= Jim Davies (computer scientist) =

Jim Davies is Professor of Software Engineering and current Director of the Software Engineering Programme at the University of Oxford, England.

== Biography ==
Jim Davies studied mathematics at New College, Oxford, joining the Oxford University Computing Laboratory (now the Oxford University Department of Computer Science) in 1986 for a Masters' and Doctorate.
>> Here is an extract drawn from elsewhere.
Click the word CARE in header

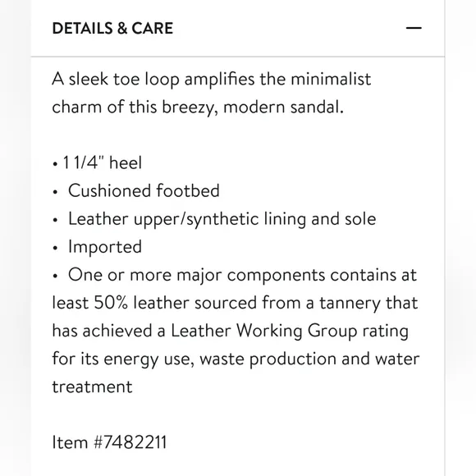153,28
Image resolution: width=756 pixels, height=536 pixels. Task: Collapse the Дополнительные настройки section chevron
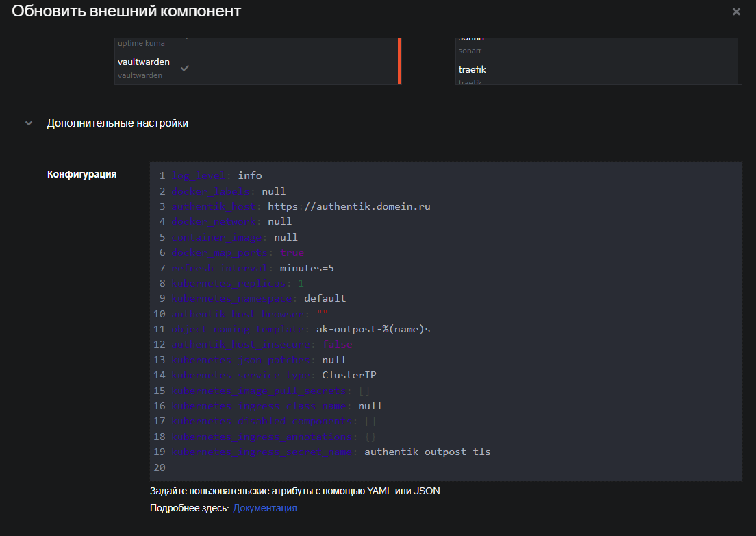[x=29, y=123]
After working as a researcher and lecturer in computer science, at Oxford, Reading, and Royal Holloway, University of London, he became a lecturer in software engineering at Oxford in 1995. He has led the Software Engineering Programme since 2000, and was made Professor of Software Engineering in 2006.

Davies is an expert in formal methods, including Communicating Sequential Processes (CSP) and the Z notation.

== Books ==
- Jim Davies, Specification and Proof in Real Time CSP. Cambridge University Press, 1993. ISBN 978-0-521-45055-3.
- Jim Woodcock and Jim Davies, Using Z: Specification, Refinement, and Proof. Prentice-Hall International Series in Computer Science, 1996. ISBN 978-0-13-948472-8.
- Jim Davies, Bill Roscoe, and Jim Woodcock, Millennial Perspectives in Computer Science: Proceedings of the 1999 Oxford-Microsoft Symposium in Honour of Sir Tony Hoare. Palgrave Macmillan, Cornerstones of Computing, 2000. ISBN 978-0-333-92230-9.